WHO describes gaming disorder as having “impaired control over gaming, increasing priority given to gaming over other activities to the extent that gaming takes precedence over other interests and daily activities, and continuation or escalation of gaming despite the occurrence of negative consequences.”

They added that in order for the disorder to be diagnosed, those suffering would need to exhibit a pattern of severe behaviour that would impair their family and social lives or negatively impact their education.

Video game addiction is not unheard of and several cases have popped up throughout the years. A couple in 2010 neglected their child while obsessively playing video games. They were raising their virtual child, Anima, in a game called Prius Online. Meanwhile, their real daughter passed away from malnourishment and neglect. In 2015 a 32-year-old Taiwanese man died after a three-day gaming binge, which made him the second gaming-related death in Taiwan that year.

One of the more recent cases follows the story of a nine-year-old girl who was brought into rehabilitation for her Fortnite addiction. It was reported that she was playing for up to 10 hours a day and had even wet herself during a binge to avoid having to log off. Her mother expressed to Sunday People that she wasn’t aware of how addicted her daughter would be when allowing her to play.

Though WHO and various psychologists believe that gaming disorder is a sensible mental condition, gamers on Twitter were quick to shut the idea down. Many Twitter users and gamers specified how they spend 20 hours gaming a week and how classifying gaming as a disorder opens the door for more unjustified disorders.

Of those to express their concern was American wrestler Xavier Woods. He wrote on Twitter that “If this becomes a thing then it sets a precedent for anything to become a disorder. Reading too much, watching the world cup too much, hanging out with your spouse too much. At this point anything done too much that someone doesn’t get = a disorder.”

Other online personalities like Ben Broman (better known as ProfessorBroman online) wrote on Twitter that “[…] instead of raging at news organizations about reporting on this “gaming disorder” report, offer to educate and inform them about your passion and the good things gaming does on a daily basis. We control the conversation, we must do it in a respectful way.” Various studies have concluded that video games help children’s cognitive behaviour by improving multitasking and external functioning.
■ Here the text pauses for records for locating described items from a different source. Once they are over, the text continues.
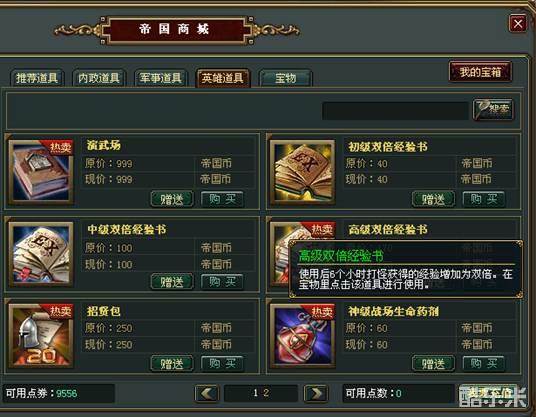Click the 中级双倍经验书 item icon
The height and width of the screenshot is (417, 536).
pyautogui.click(x=41, y=254)
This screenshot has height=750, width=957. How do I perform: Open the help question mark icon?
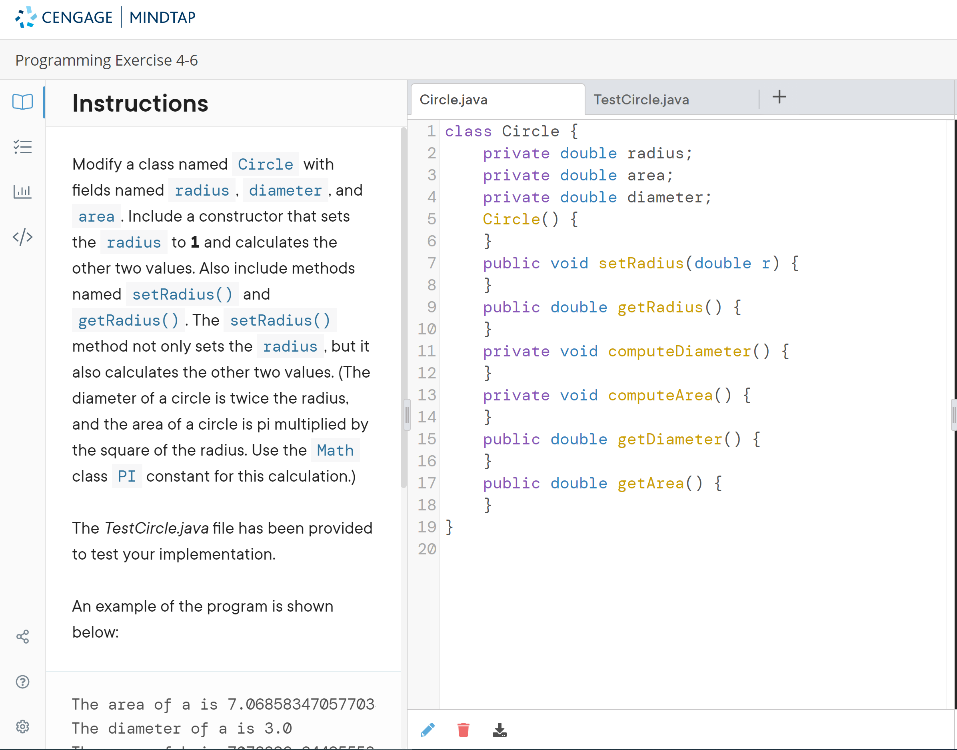coord(23,682)
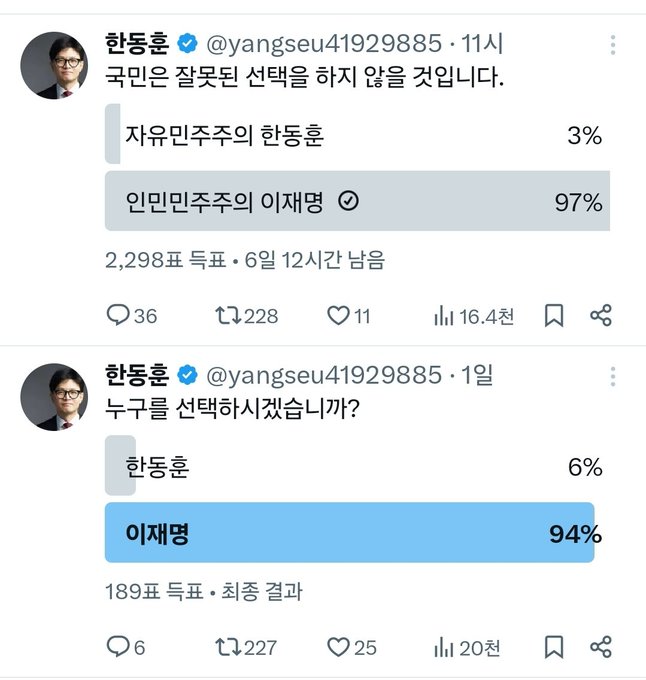Open profile picture of top tweet author
Image resolution: width=646 pixels, height=680 pixels.
(55, 65)

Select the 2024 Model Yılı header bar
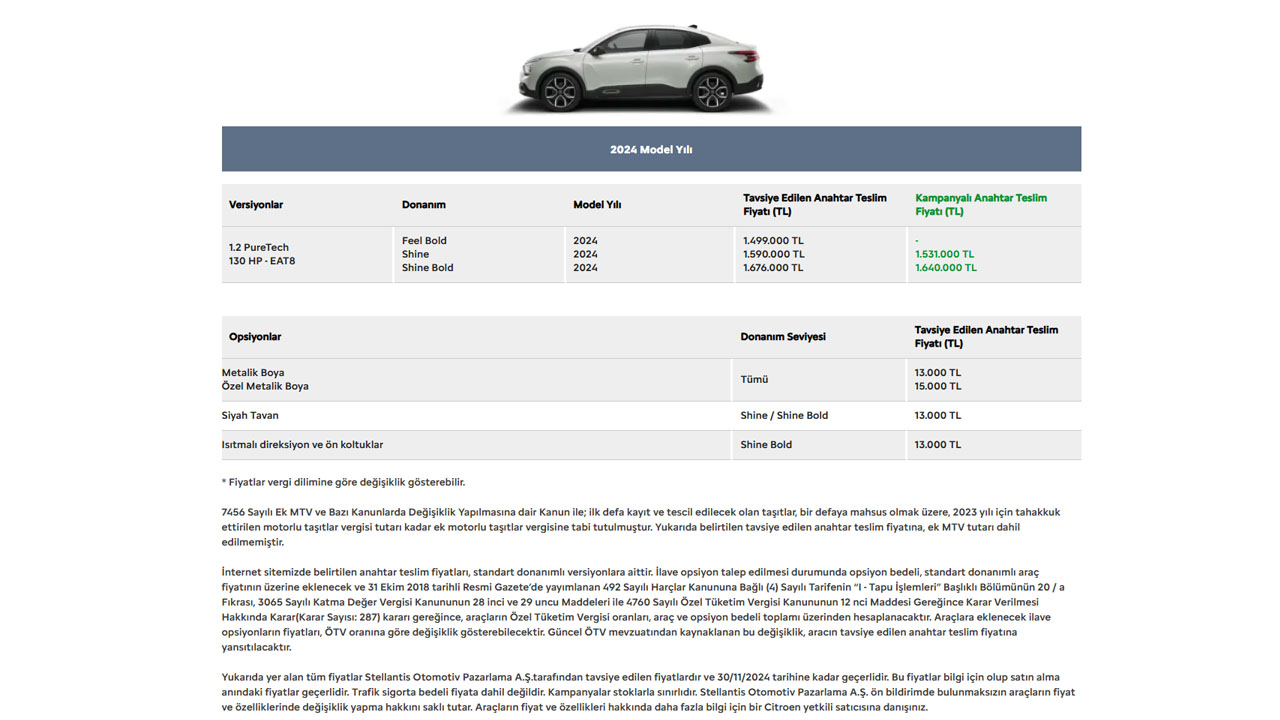click(651, 149)
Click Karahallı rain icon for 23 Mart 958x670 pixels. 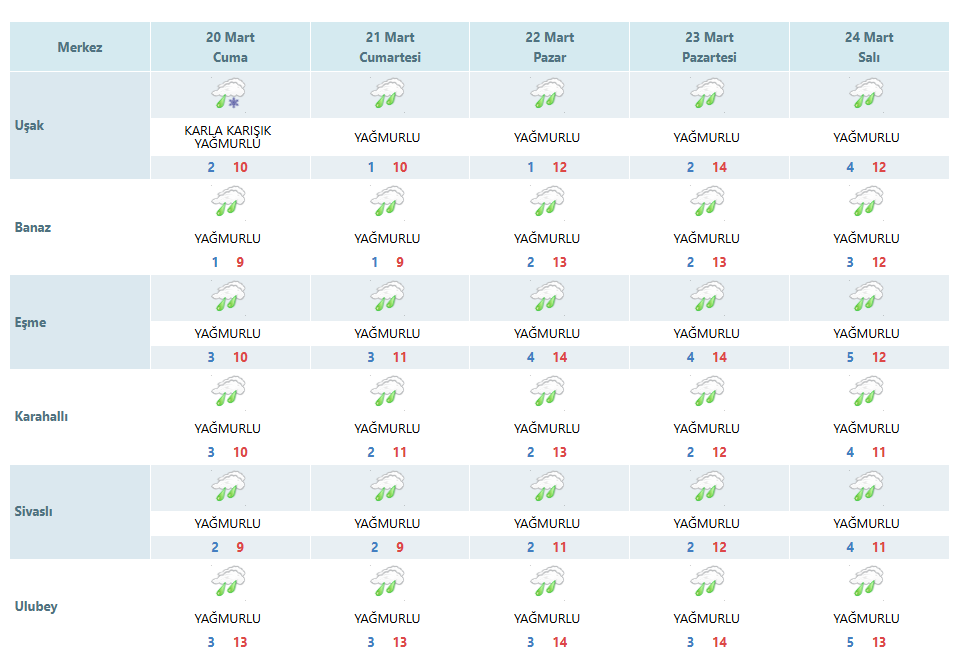click(x=707, y=391)
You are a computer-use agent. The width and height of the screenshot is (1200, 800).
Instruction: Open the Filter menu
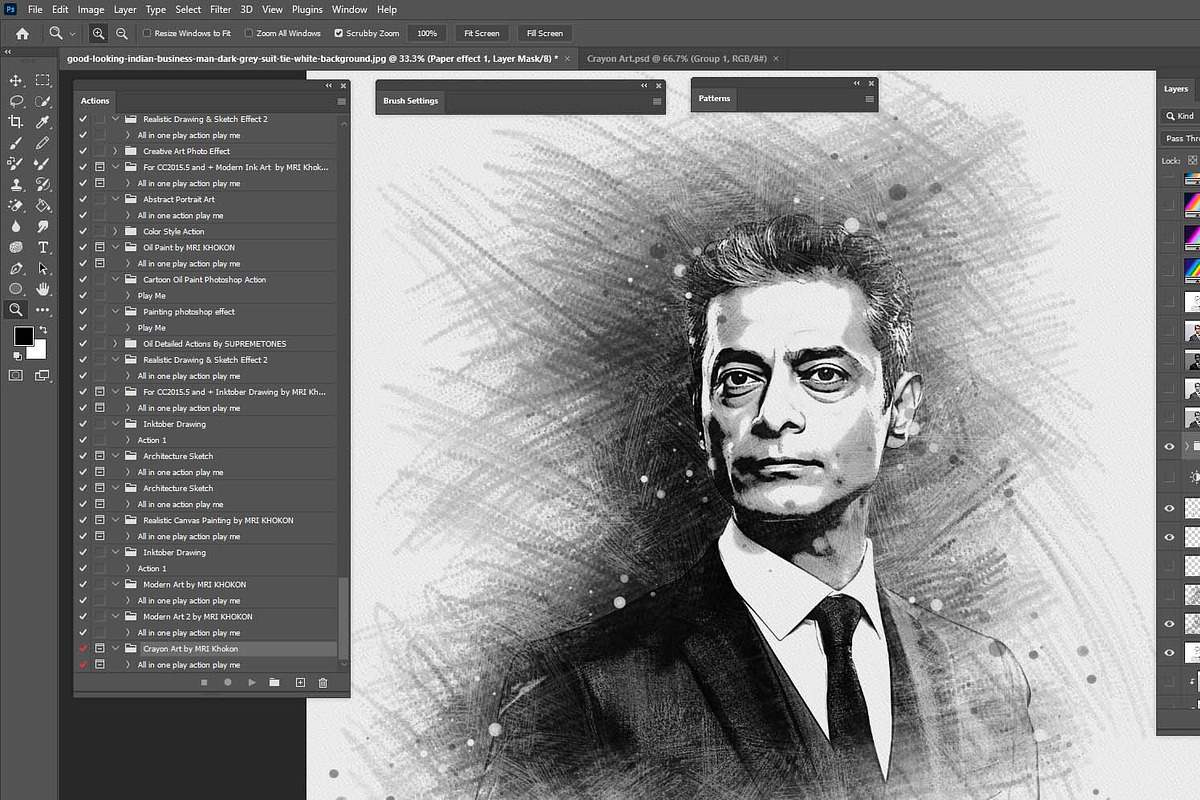pyautogui.click(x=220, y=9)
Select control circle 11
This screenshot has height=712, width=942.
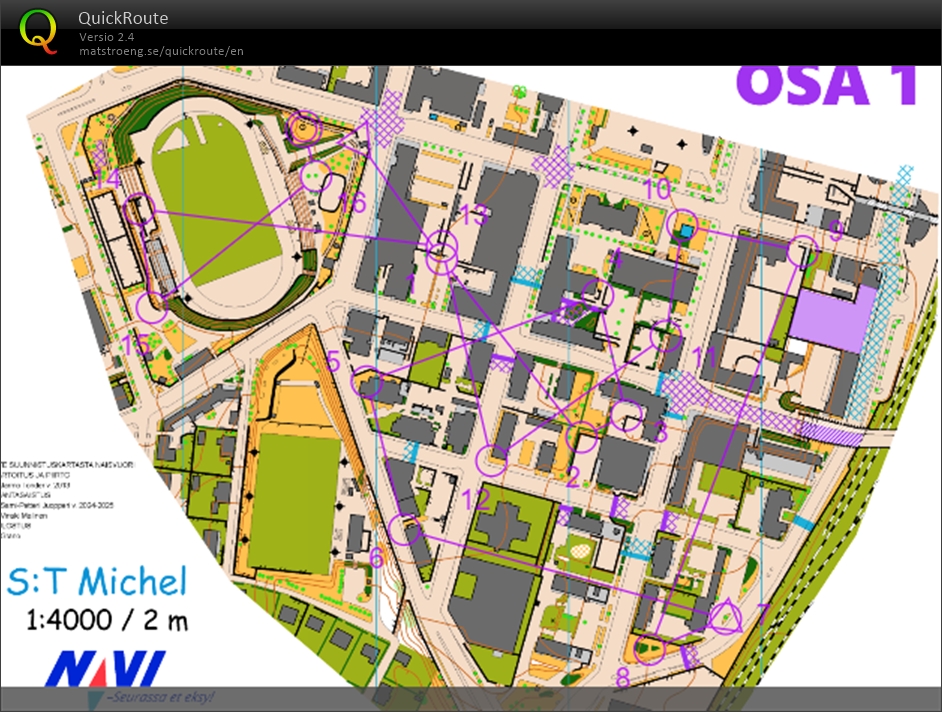point(667,336)
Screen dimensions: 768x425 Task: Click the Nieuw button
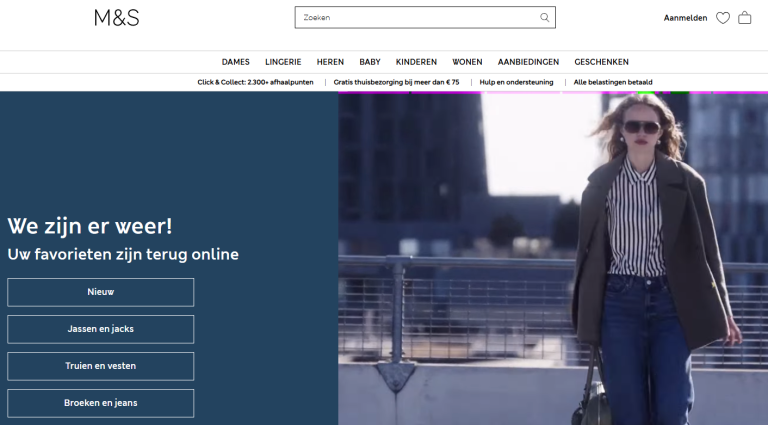tap(101, 292)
Studies have also discovered that video games treat amblyopia and helps children overcome dyslexia.

WHO explains that the reason gaming disorder is included in the Revision of the International Classification of Diseases is because of available evidence and the general consensus of experts from around the world. They also warned that those who play video games for excessive periods of time should monitor how long they play and any negative changes to their mood or physical health.